After the above nine-line narrative setting, you are probably wondering what it has to do with this article. The short and long answer is, everything. Bernard Lynch — that is his real name and his self-identification as gay is something he does not hide — is a Catholic priest. He told me that the worst day of his crusade was to explain to his aged father the meaning of an Irish Times headline to the effect that a gay Catholic priest had returned home. You can just imagine a conservative Catholic parent, probably in his late 80s asking his son, “Is it true that you are gay, son?” Bernard lynch was a young missionary to Zambia on his very first post to a sub-urban parish in my home town when we first met. He was my parish priest and I was one of his altar boys, already being drawn to the priesthood like him and largely due to his example. Every Wednesday afternoon he played football with us and every Christmas he taught us Christmas carols. It was from him that I first learnt “Little Drummer boy” one Christmas. My future wife-to-be, then a 12-year-old innocent virgin was in the audience when I was the lead singer intoning “Little Drummer boy” for my Juliet in the audience. When I went to the minor seminary at the age of 14, it was Bernard Lynch who directed our first African play, “The Last Laugh” at Lowenthal Theatre in Ndola in 1974 when I won best actor. We were meeting at a Café at Marylebone train station in London because I had read in the British papers that in 2010, the year that Pope Benedict XVI visited the United Kingdom, Bernard Lynch had organised a protest march advocating for the open acceptance of gay priests in the Catholic Church. Meeting 39 years later, we had both succumbed to wear and tear, both of us had chosen the easier bald tonsorial style and had it not been for the fact that I was the only black man in the Café, mutual recognition would have been a challenge. But there was something about his gait that had never changed. As teenagers who had recently discovered libido and girls, we often poked fun at his effeminate walk. 39 years later, he had not lost it.

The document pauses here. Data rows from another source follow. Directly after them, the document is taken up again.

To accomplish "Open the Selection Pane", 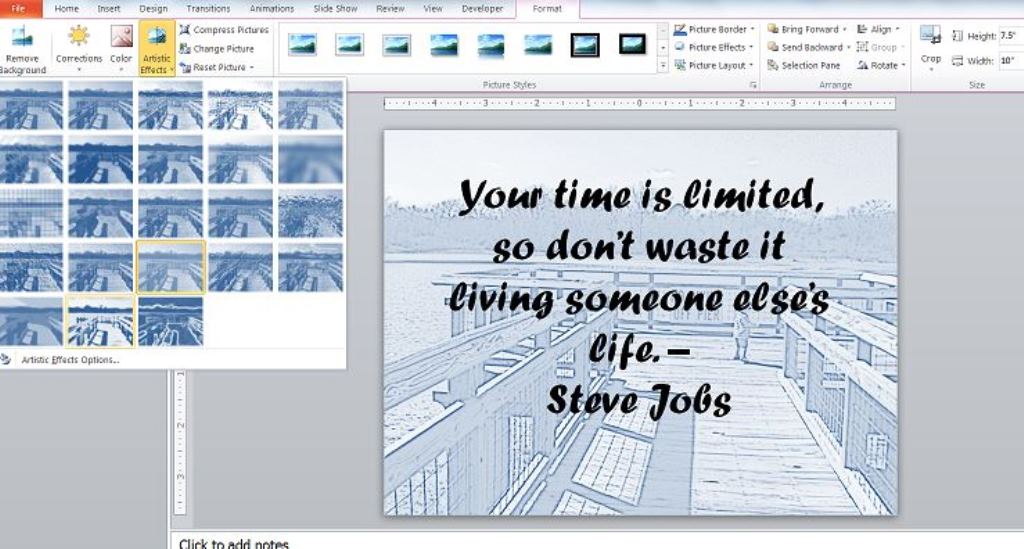I will [x=804, y=65].
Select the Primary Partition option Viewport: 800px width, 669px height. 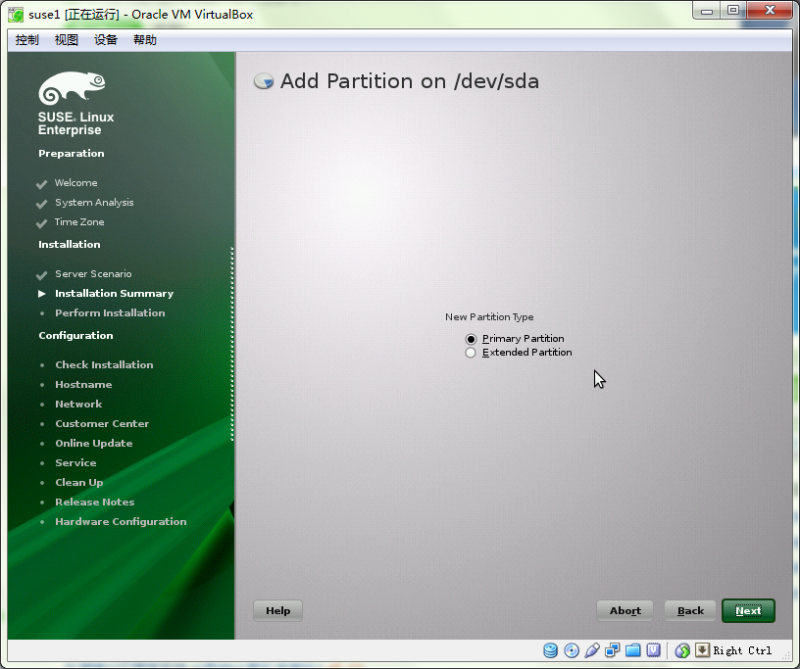point(470,338)
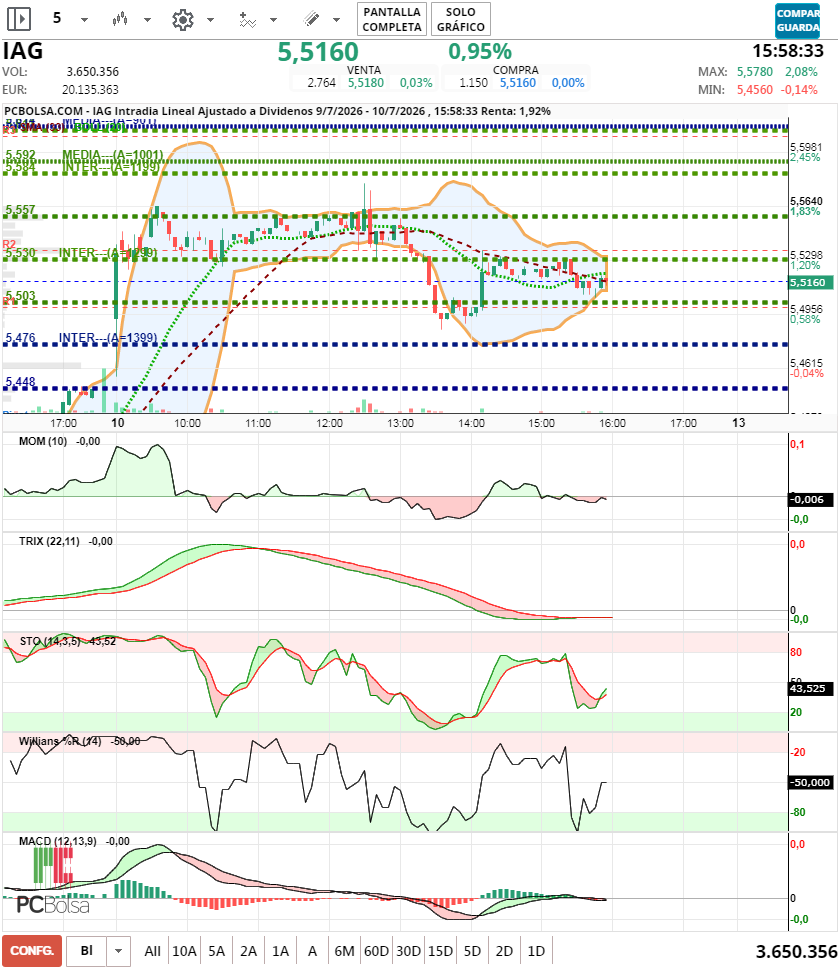Open the BI selector dropdown arrow

pyautogui.click(x=118, y=951)
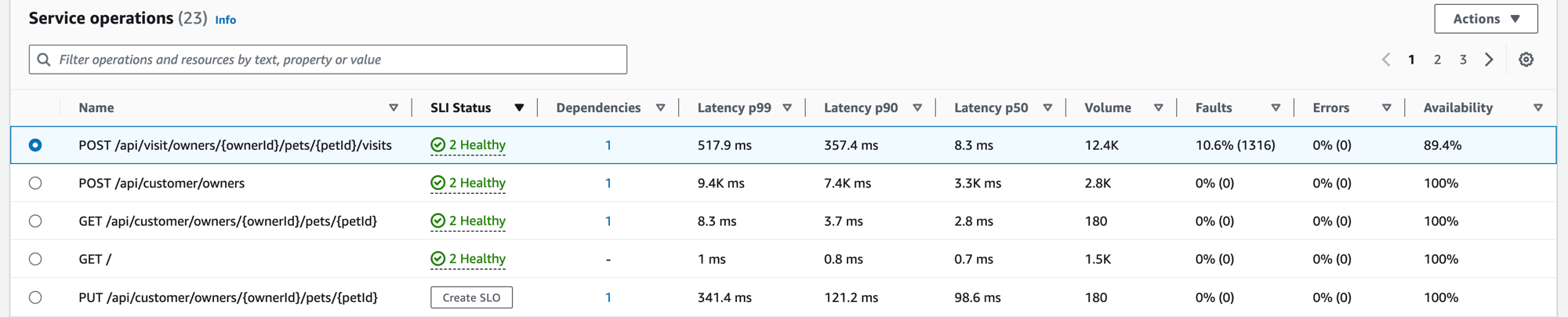Screen dimensions: 1568x317
Task: Select POST /api/customer/owners radio button
Action: point(35,184)
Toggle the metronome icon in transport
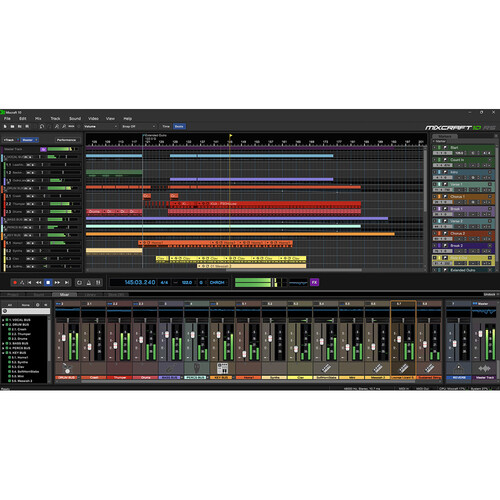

I will now cut a long story short — we talked for three hours. He told me he still considered himself a Catholic priest even though his Society of Missions to Africa had long thrown him under the proverbial bus. He was married to a gay psychotherapist and the two were living together. I asked him curiously what they referred to each other. “Husband,” of course. Was he gay when I knew him? He told me he did not know and neither did he abuse any of us. He told me by hindsight that at the age of 19 when he went to the seminary in Maynooth, he always felt there was something unusual about his gender. He confessed it to his spiritual director who upbraided him sternly not to ever mention any such thoughts unless he wanted to kiss the priesthood goodbye. When he went on studies to the USA, many years later, that is when he came out of the closet. The Archdiocese of New York did not take it kindly. I believe they and the FBI concocted a plot to get rid of him by paying a 17-year-old boy money to accuse him of sexual abuse of a minor. His lawyer gave him two options: a new identity or flight back to Ireland his home on a false passport, otherwise he was looking at a long time behind bars. He refused both. I asked him whether he was guilty. He told me he was not. As luck would have it, the boy decided to come clean and the rest is history. There was a final twist. After the sexual abuse case was dropped, one day he received a trans-Atlantic call from his former spiritual director. He was in his late 80s and wanted to visit him. The first thing he wanted was to apologise for his anti-gay advise all those years ago. Then came the bombshell. His erstwhile spiritual director was gay and needed advice about coming out of the closest.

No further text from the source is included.